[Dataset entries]

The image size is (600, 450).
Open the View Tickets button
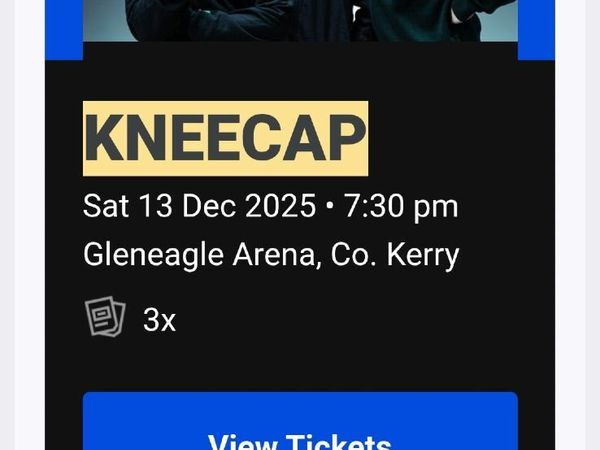pos(300,421)
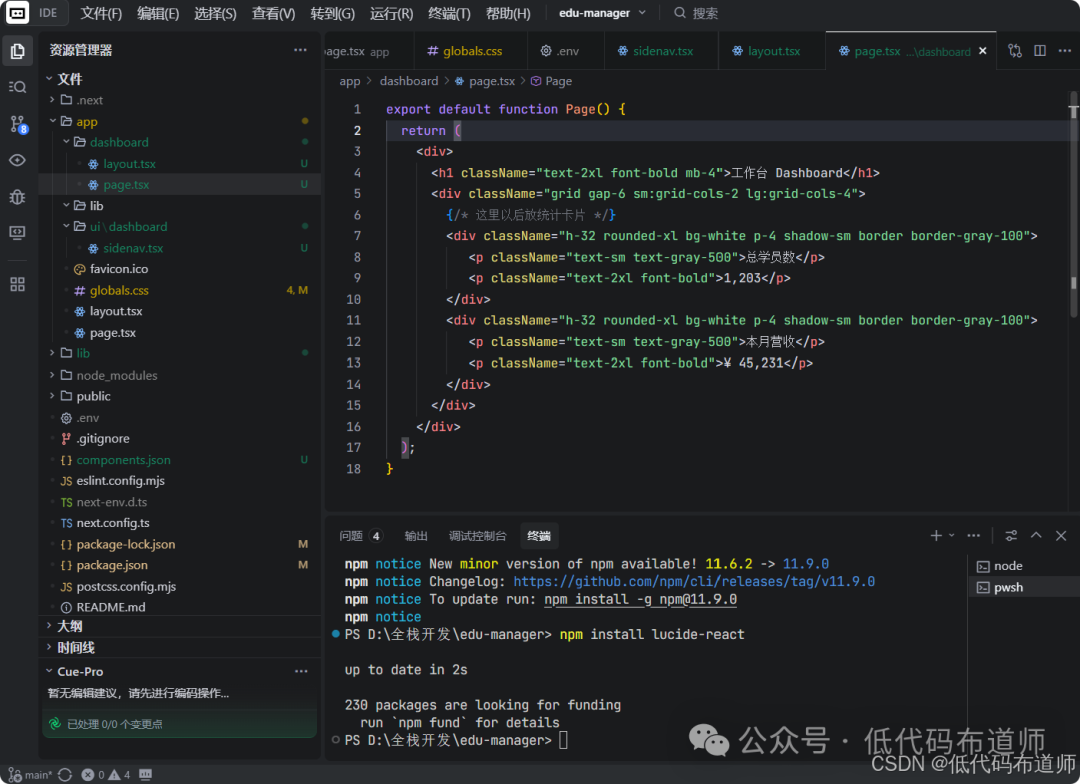This screenshot has width=1080, height=784.
Task: Toggle the eye icon view in activity bar
Action: [17, 160]
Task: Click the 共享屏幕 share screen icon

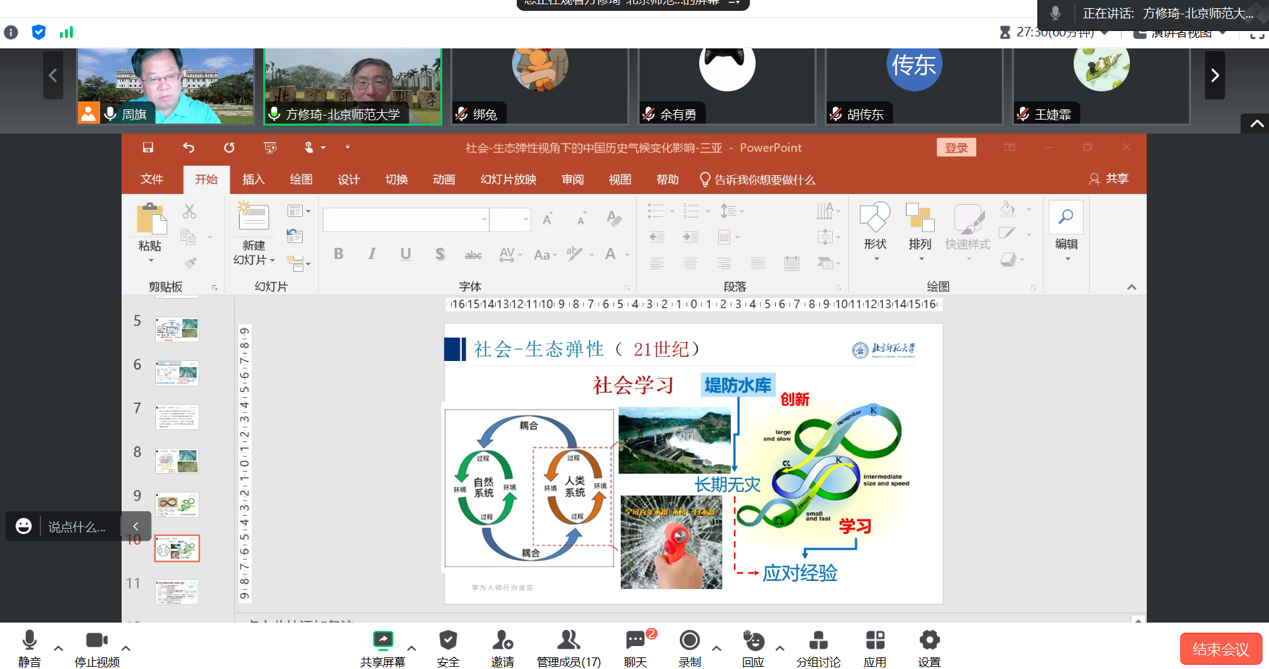Action: (x=382, y=641)
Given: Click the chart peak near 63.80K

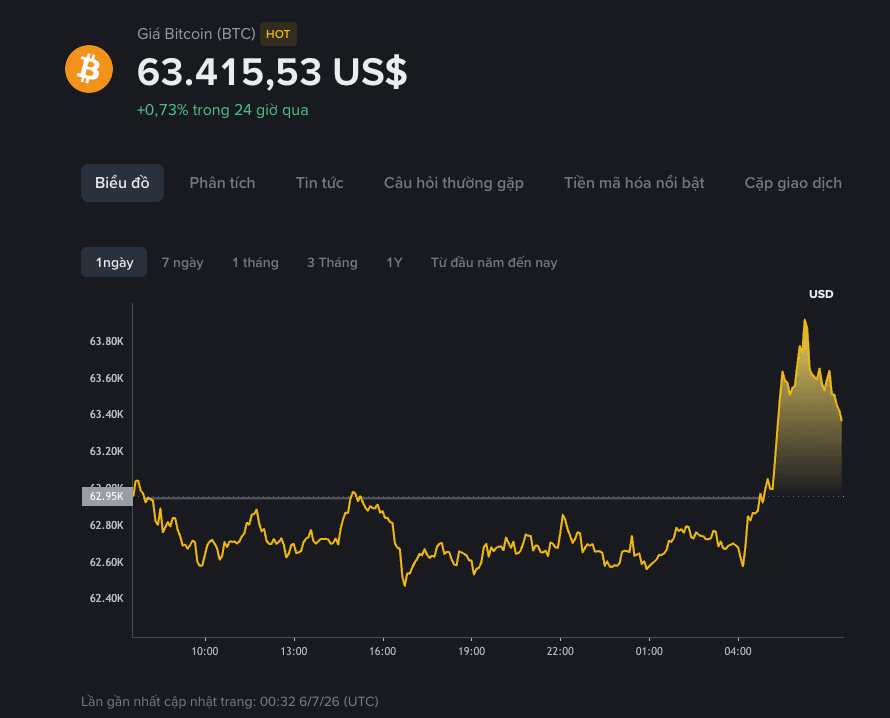Looking at the screenshot, I should tap(805, 321).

Work order.
A word-for-word copy is needed of the lines from the line holding "Open the View Tickets button" through the end of the records, both included, excluding every picture.

Reply to the exercise.
Open the View Tickets button
pos(300,421)
This screenshot has width=1080, height=784.
Task: Toggle the eye icon view in activity bar
Action: [17, 160]
Task: Click the 共享屏幕 share screen icon

Action: (x=382, y=641)
Given: Click the chart peak near 63.80K

Looking at the screenshot, I should tap(805, 321).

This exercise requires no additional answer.